What is required: Arrange the records below as a Markdown table with the columns "Row" and "Line". Put a row number in the first column and one line of text in the second, skip any blank lines, and leave the pictures out of the table.

Listing:
— Start —
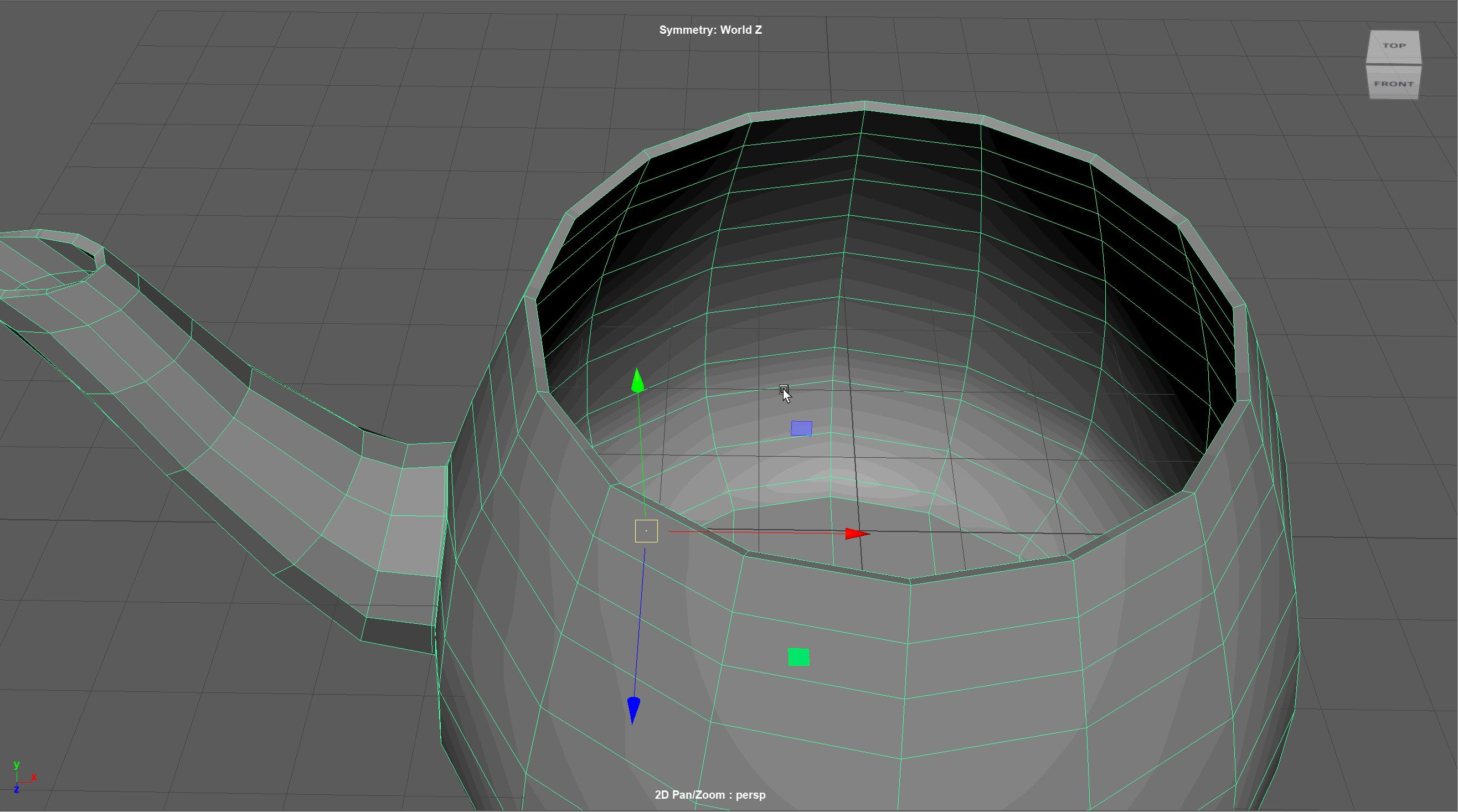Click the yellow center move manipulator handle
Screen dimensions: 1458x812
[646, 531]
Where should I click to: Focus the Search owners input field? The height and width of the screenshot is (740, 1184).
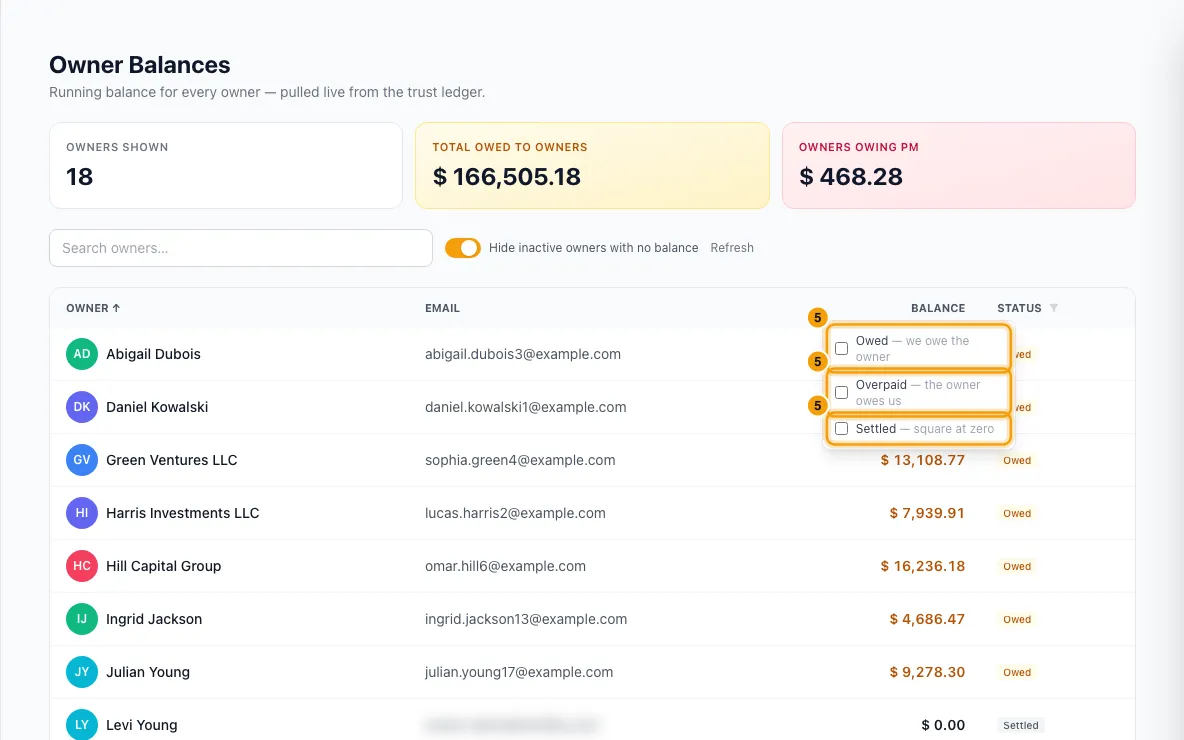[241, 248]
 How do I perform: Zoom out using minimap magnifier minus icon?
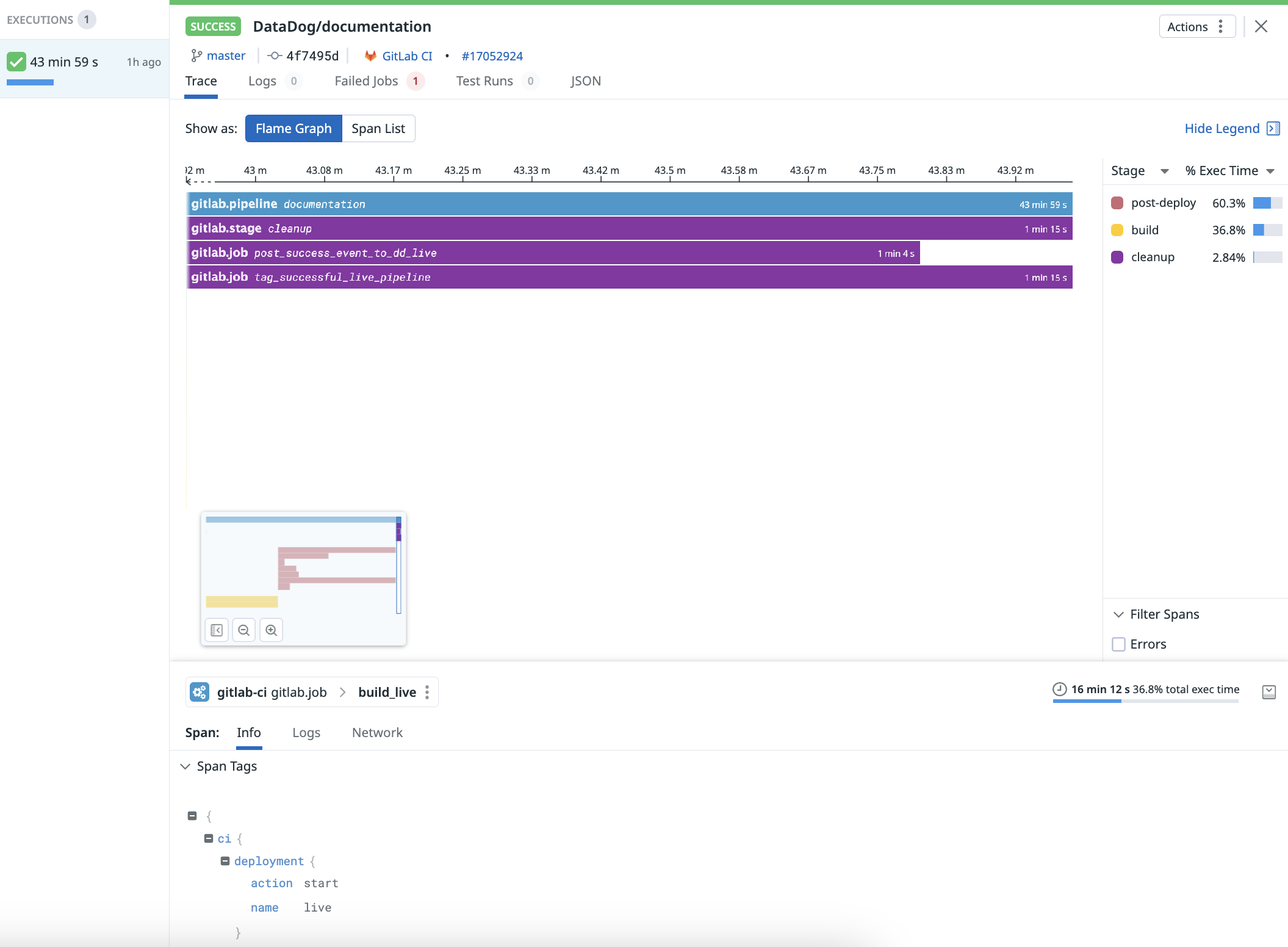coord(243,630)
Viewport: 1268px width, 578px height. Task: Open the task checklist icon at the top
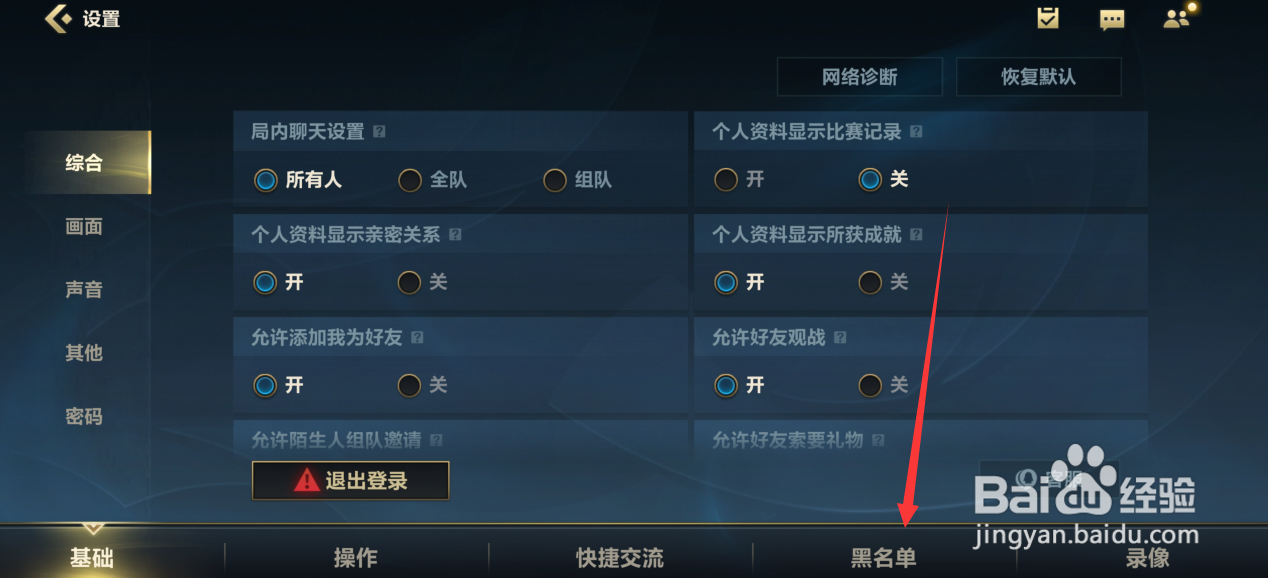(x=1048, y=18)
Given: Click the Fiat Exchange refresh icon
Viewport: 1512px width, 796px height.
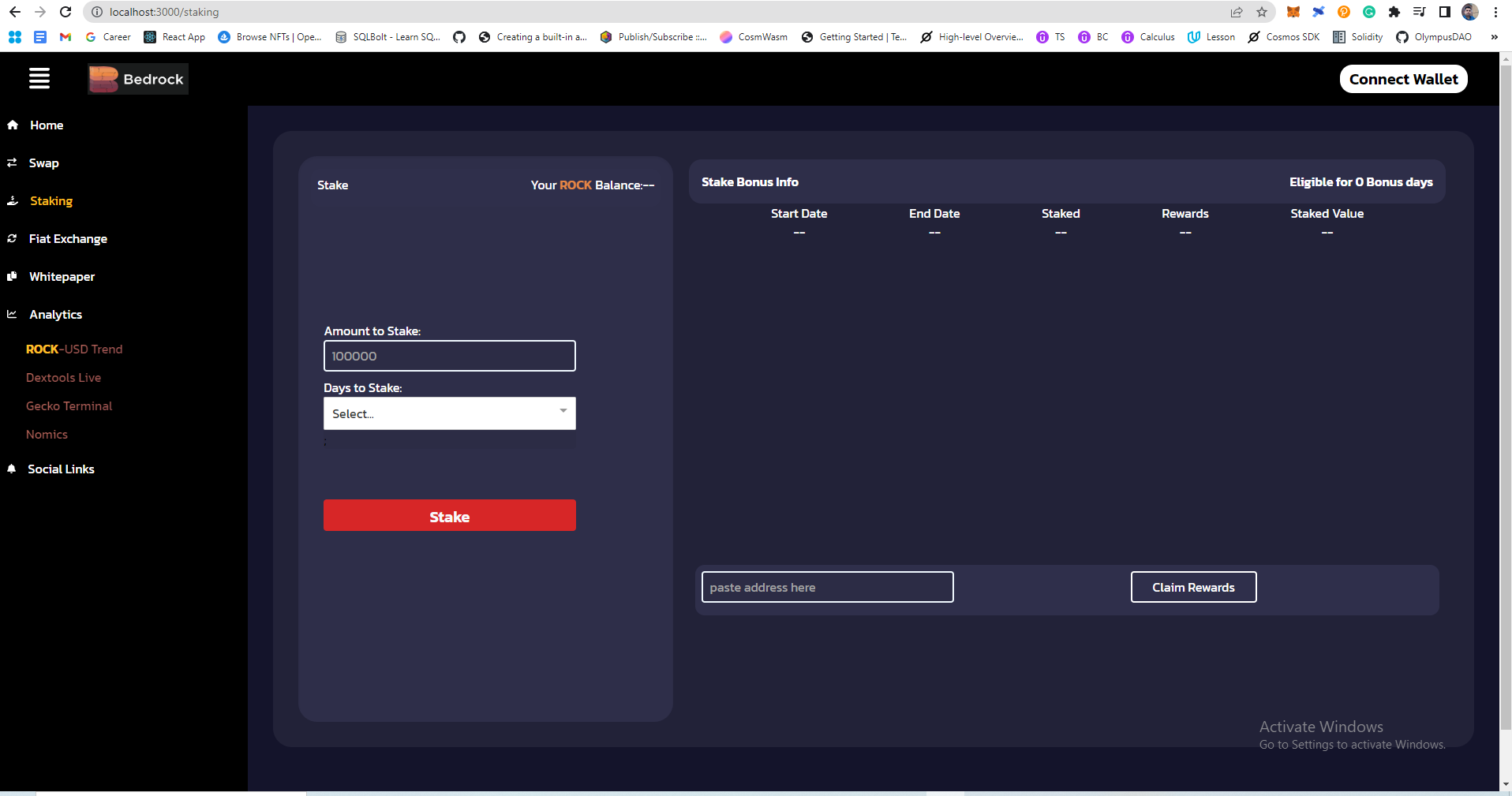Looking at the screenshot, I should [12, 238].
— End —
Worked solution:
| Row | Line |
|---|---|
| 1 | Click the yellow center move manipulator handle |
| 2 | Screen dimensions: 1458x812 |
| 3 | [646, 531] |
| 4 | Where should I click to: Focus the Search owners input field? The height and width of the screenshot is (740, 1184). |
| 5 | [241, 248] |
| 6 |  How do I perform: Zoom out using minimap magnifier minus icon? |
| 7 | coord(243,630) |
| 8 | Viewport: 1268px width, 578px height. Task: Open the task checklist icon at the top |
| 9 | (x=1048, y=18) |
| 10 | Given: Click the Fiat Exchange refresh icon |
| 11 | Viewport: 1512px width, 796px height. |
| 12 | Looking at the screenshot, I should [12, 238]. |